Şansıma odam üç kişilik. Bina yepyeni, otel gibi. Kendi evime bakıyorum, çöplükte yaşamışım bir ay resmen. O tuvaleti gördüm ya, yatak atıp orada yaşamak istedim... Bir de iki öğün yemek var, ben evde makarna yemekten boruya dönüşecektim az kalsın.
Sıra geldi evden çıkmaya. Ev sahibim ve emlakçımla telefonda kavga ettim yine, maalesef artık beni tanıyorlar tamamen. En son "CANIM ANLAMIYOR MUSUN SEN, BUGÜN ÇIKMIYORUM KİMSİNİZ LAN SİZ ÜSTÜME GELİYORSUNUZ" dedim. Suratıma kapattı pezevenk. Bu arada nasıl hastayım hâlâ, donuyorum kalorifere sarılmış bir halde. Adamlar bugün öğlen geleceklerdi, cumartesi günüm gidiyordu yani, ve ben cuma günü de gezdim, hiçbir şey yapmadım. Bu sabah, arkadaşım geldi, eşyalarımı yerleştirmek için. Deterjanlar, masa, kıyafetlerim, yorganlar... Sabahtan başladık. Bu arada, evde valiz yok! Gariban gibi doldurdum kutulara her şeyi, en son koli bandıyla kendimi boğuyordum.

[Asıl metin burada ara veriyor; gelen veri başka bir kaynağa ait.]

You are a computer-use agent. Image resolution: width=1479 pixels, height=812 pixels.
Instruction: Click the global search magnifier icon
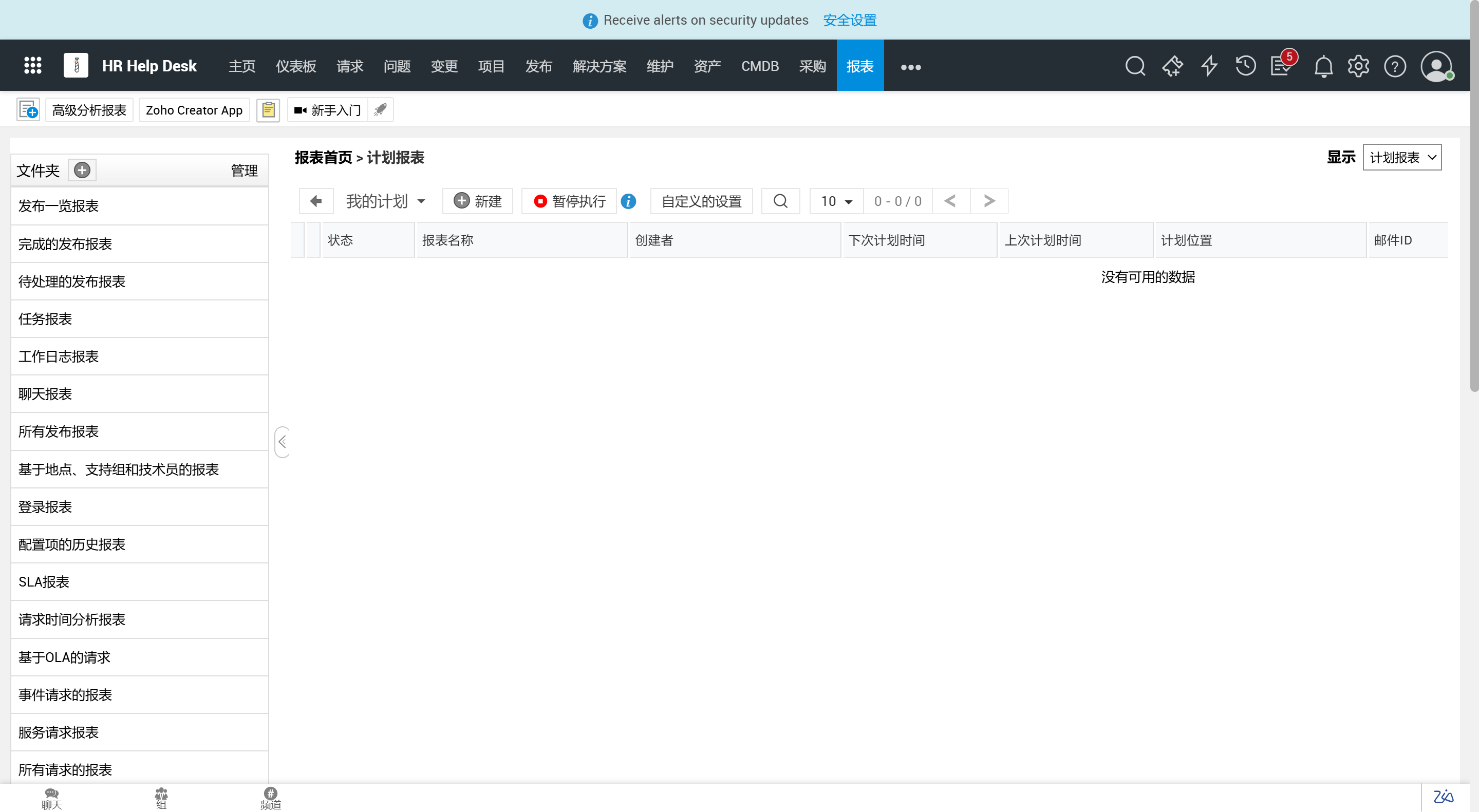point(1134,66)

Okul da başladı. Günlük üç saat sadece, okula uğruyorum resmen. Halimden memnunum, lise gibi zaten, bu ortamı özlemişim sanırım. Evet, keşke her dersime 35 dakika geç kalmasam. Evet, geç kalınca hocalara "Ya ben soluklandıktan sonra benimle konuşsanız olur mu?" demesem. Evet, her gün 10 dakika geç çıkarsam yol süresinin 45 dakika uzayacağını bilip geç çıkmasam. Evet, her çıkışta gezip para harcarsam boku yiyeceğimi bildiğim halde para harcamasam.
Önümüzdeki pazartesi değil de, diğer pazartesi doğuyormuşum. Yine arkadaşlarım hatırlattı. Doğum günü kutlamayı hiç sevmiyorum bu arada. Her sene kendime hediyem akşam 7'de uyumak oluyor ancak hep bu planım bozuluyor. Keko muyum neyim, beni düşünüyorlar, dediğim lafa bak! Doğum günü yazısı yazacağım bu arada, baya duygusal bir şey geliyor, hazırlıklı ol.
Bu yazı peçetelerle burnum kapanmış bir halde yazıldı. Bundan daha kötü bir halde olamam sanırım, umarım bundan sonrası iyi olur. Umarım.